YOUR ASSIGNMENT>
Down to the final line, print the records again exactly.

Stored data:
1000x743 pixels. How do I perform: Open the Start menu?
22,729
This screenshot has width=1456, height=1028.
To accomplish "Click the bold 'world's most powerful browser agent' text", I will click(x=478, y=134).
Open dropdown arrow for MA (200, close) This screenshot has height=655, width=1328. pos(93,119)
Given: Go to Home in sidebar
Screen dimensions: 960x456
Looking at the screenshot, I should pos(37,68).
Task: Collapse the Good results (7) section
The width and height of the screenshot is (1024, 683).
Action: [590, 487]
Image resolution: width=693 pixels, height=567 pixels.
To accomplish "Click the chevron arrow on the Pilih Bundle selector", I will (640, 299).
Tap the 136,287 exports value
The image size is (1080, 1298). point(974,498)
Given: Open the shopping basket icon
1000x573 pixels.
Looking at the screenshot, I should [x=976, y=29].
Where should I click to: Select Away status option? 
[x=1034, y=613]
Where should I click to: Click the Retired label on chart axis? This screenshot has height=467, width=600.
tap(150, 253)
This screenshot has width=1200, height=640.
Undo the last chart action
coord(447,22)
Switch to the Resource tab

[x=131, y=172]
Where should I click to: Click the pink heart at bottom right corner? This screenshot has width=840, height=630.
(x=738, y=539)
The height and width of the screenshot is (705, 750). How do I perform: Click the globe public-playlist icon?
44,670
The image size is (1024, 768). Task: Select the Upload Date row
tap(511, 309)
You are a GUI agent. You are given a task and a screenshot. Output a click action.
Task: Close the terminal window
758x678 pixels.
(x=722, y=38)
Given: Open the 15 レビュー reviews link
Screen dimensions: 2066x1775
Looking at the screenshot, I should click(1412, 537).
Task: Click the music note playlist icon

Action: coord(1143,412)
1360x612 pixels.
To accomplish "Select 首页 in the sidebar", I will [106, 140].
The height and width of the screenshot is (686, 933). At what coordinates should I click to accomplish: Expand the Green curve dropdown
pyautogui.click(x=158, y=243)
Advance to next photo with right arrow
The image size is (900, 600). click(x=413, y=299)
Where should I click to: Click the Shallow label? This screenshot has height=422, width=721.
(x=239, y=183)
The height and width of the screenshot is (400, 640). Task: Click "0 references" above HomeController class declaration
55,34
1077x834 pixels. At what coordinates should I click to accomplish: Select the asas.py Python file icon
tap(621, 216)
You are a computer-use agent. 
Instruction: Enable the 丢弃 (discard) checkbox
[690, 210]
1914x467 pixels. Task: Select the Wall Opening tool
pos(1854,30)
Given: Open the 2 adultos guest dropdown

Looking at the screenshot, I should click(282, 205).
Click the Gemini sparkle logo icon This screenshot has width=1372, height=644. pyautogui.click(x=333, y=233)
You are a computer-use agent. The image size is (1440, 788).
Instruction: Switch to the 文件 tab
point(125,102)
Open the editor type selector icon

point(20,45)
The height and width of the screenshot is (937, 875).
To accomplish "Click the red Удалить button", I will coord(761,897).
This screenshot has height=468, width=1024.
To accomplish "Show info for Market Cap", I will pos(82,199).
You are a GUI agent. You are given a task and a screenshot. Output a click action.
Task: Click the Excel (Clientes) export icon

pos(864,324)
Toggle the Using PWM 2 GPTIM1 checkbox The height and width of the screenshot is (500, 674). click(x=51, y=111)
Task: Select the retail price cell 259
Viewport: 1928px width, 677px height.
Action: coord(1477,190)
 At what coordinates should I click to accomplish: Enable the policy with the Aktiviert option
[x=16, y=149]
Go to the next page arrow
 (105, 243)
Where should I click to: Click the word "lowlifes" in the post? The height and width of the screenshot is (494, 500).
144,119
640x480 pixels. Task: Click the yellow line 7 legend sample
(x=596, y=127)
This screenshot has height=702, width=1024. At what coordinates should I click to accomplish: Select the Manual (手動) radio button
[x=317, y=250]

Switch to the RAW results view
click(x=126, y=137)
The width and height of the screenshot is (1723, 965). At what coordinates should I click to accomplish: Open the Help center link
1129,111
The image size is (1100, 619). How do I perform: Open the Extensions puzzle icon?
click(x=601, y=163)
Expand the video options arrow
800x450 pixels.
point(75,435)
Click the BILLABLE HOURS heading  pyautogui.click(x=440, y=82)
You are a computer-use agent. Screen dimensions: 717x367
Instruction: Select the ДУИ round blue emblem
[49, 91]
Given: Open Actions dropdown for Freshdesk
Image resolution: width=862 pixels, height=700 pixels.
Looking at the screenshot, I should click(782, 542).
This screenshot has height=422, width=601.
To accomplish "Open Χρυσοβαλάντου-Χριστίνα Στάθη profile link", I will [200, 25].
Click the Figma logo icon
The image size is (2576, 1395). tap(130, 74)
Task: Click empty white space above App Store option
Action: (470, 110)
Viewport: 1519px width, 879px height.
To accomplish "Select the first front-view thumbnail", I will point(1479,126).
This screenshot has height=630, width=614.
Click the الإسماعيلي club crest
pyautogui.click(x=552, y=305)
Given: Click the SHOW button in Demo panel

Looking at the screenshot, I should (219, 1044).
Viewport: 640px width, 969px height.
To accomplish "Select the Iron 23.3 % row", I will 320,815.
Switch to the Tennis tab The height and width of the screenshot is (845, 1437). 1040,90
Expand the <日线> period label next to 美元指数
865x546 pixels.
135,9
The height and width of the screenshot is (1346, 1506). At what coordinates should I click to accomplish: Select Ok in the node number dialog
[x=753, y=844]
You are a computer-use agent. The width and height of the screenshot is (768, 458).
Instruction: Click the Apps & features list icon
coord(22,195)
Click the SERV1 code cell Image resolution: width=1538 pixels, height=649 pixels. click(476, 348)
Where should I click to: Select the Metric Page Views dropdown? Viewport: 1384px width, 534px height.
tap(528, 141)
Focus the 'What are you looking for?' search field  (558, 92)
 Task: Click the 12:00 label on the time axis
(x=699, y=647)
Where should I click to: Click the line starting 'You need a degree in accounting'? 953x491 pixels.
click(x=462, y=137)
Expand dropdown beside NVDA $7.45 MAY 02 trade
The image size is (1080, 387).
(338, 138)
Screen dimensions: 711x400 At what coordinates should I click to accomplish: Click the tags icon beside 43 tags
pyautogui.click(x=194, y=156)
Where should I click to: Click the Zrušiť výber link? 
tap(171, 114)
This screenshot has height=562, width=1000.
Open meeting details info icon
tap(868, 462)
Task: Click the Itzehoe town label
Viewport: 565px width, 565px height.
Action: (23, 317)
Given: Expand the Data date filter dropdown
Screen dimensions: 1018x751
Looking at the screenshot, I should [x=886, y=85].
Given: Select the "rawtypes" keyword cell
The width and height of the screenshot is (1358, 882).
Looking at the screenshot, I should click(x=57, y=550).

YOUR RESPONSE>
1000x743 pixels. How do I perform: Open the Start menu?
22,729
This screenshot has width=1456, height=1028.
To accomplish "Click the bold 'world's most powerful browser agent' text", I will click(x=478, y=134).
Open dropdown arrow for MA (200, close) This screenshot has height=655, width=1328. pos(93,119)
Given: Go to Home in sidebar
Screen dimensions: 960x456
Looking at the screenshot, I should pos(37,68).
Task: Collapse the Good results (7) section
The width and height of the screenshot is (1024, 683).
Action: [590, 487]
Image resolution: width=693 pixels, height=567 pixels.
To accomplish "Click the chevron arrow on the Pilih Bundle selector", I will (640, 299).
Tap the 136,287 exports value
The image size is (1080, 1298). point(974,498)
Given: Open the shopping basket icon
1000x573 pixels.
Looking at the screenshot, I should [x=976, y=29].
Where should I click to: Select Away status option? 
[x=1034, y=613]
Where should I click to: Click the Retired label on chart axis? This screenshot has height=467, width=600.
tap(150, 253)
This screenshot has width=1200, height=640.
Undo the last chart action
coord(447,22)
Switch to the Resource tab

[x=131, y=172]
Where should I click to: Click the pink heart at bottom right corner? This screenshot has width=840, height=630.
(x=738, y=539)
The height and width of the screenshot is (705, 750). How do I perform: Click the globe public-playlist icon?
44,670
The image size is (1024, 768). Task: Select the Upload Date row
tap(511, 309)
You are a GUI agent. You are given a task and a screenshot. Output a click action.
Task: Close the terminal window
758x678 pixels.
(x=722, y=38)
Given: Open the 15 レビュー reviews link
Screen dimensions: 2066x1775
Looking at the screenshot, I should click(1412, 537).
Task: Click the music note playlist icon

Action: coord(1143,412)
1360x612 pixels.
To accomplish "Select 首页 in the sidebar", I will [106, 140].
The height and width of the screenshot is (686, 933). At what coordinates should I click to accomplish: Expand the Green curve dropdown
pyautogui.click(x=158, y=243)
Advance to next photo with right arrow
The image size is (900, 600). click(x=413, y=299)
Where should I click to: Click the Shallow label? This screenshot has height=422, width=721.
(x=239, y=183)
The height and width of the screenshot is (400, 640). Task: Click "0 references" above HomeController class declaration
55,34
1077x834 pixels. At what coordinates should I click to accomplish: Select the asas.py Python file icon
tap(621, 216)
You are a computer-use agent. 
Instruction: Enable the 丢弃 (discard) checkbox
[690, 210]
1914x467 pixels. Task: Select the Wall Opening tool
pos(1854,30)
Given: Open the 2 adultos guest dropdown

Looking at the screenshot, I should click(282, 205).
Click the Gemini sparkle logo icon This screenshot has width=1372, height=644. pyautogui.click(x=333, y=233)
You are a computer-use agent. The image size is (1440, 788).
Instruction: Switch to the 文件 tab
point(125,102)
Open the editor type selector icon

point(20,45)
The height and width of the screenshot is (937, 875).
To accomplish "Click the red Удалить button", I will coord(761,897).
This screenshot has height=468, width=1024.
To accomplish "Show info for Market Cap", I will pos(82,199).
You are a GUI agent. You are given a task and a screenshot. Output a click action.
Task: Click the Excel (Clientes) export icon

pos(864,324)
Toggle the Using PWM 2 GPTIM1 checkbox The height and width of the screenshot is (500, 674). click(x=51, y=111)
Task: Select the retail price cell 259
Viewport: 1928px width, 677px height.
Action: coord(1477,190)
 At what coordinates should I click to accomplish: Enable the policy with the Aktiviert option
[x=16, y=149]
Go to the next page arrow
 (105, 243)
Where should I click to: Click the word "lowlifes" in the post? The height and width of the screenshot is (494, 500).
144,119
640x480 pixels. Task: Click the yellow line 7 legend sample
(x=596, y=127)
This screenshot has height=702, width=1024. At what coordinates should I click to accomplish: Select the Manual (手動) radio button
[x=317, y=250]

Switch to the RAW results view
click(x=126, y=137)
The width and height of the screenshot is (1723, 965). At what coordinates should I click to accomplish: Open the Help center link
1129,111
The image size is (1100, 619). How do I perform: Open the Extensions puzzle icon?
click(x=601, y=163)
Expand the video options arrow
800x450 pixels.
point(75,435)
Click the BILLABLE HOURS heading  pyautogui.click(x=440, y=82)
You are a computer-use agent. Screen dimensions: 717x367
Instruction: Select the ДУИ round blue emblem
[49, 91]
Given: Open Actions dropdown for Freshdesk
Image resolution: width=862 pixels, height=700 pixels.
Looking at the screenshot, I should click(782, 542).
This screenshot has height=422, width=601.
To accomplish "Open Χρυσοβαλάντου-Χριστίνα Στάθη profile link", I will [200, 25].
Click the Figma logo icon
The image size is (2576, 1395). tap(130, 74)
Task: Click empty white space above App Store option
Action: (470, 110)
Viewport: 1519px width, 879px height.
To accomplish "Select the first front-view thumbnail", I will point(1479,126).
This screenshot has height=630, width=614.
Click the الإسماعيلي club crest
pyautogui.click(x=552, y=305)
Given: Click the SHOW button in Demo panel

Looking at the screenshot, I should (219, 1044).
Viewport: 640px width, 969px height.
To accomplish "Select the Iron 23.3 % row", I will 320,815.
Switch to the Tennis tab The height and width of the screenshot is (845, 1437). 1040,90
Expand the <日线> period label next to 美元指数
865x546 pixels.
135,9
The height and width of the screenshot is (1346, 1506). At what coordinates should I click to accomplish: Select Ok in the node number dialog
[x=753, y=844]
You are a computer-use agent. The width and height of the screenshot is (768, 458).
Instruction: Click the Apps & features list icon
coord(22,195)
Click the SERV1 code cell Image resolution: width=1538 pixels, height=649 pixels. click(476, 348)
Where should I click to: Select the Metric Page Views dropdown? Viewport: 1384px width, 534px height.
tap(528, 141)
Focus the 'What are you looking for?' search field  (558, 92)
 Task: Click the 12:00 label on the time axis
(x=699, y=647)
Where should I click to: Click the line starting 'You need a degree in accounting'? 953x491 pixels.
click(x=462, y=137)
Expand dropdown beside NVDA $7.45 MAY 02 trade
The image size is (1080, 387).
(338, 138)
Screen dimensions: 711x400 At what coordinates should I click to accomplish: Click the tags icon beside 43 tags
pyautogui.click(x=194, y=156)
Where should I click to: Click the Zrušiť výber link? 
tap(171, 114)
This screenshot has height=562, width=1000.
Open meeting details info icon
tap(868, 462)
Task: Click the Itzehoe town label
Viewport: 565px width, 565px height.
Action: (23, 317)
Given: Expand the Data date filter dropdown
Screen dimensions: 1018x751
Looking at the screenshot, I should [x=886, y=85].
Given: Select the "rawtypes" keyword cell
The width and height of the screenshot is (1358, 882).
Looking at the screenshot, I should click(x=57, y=550).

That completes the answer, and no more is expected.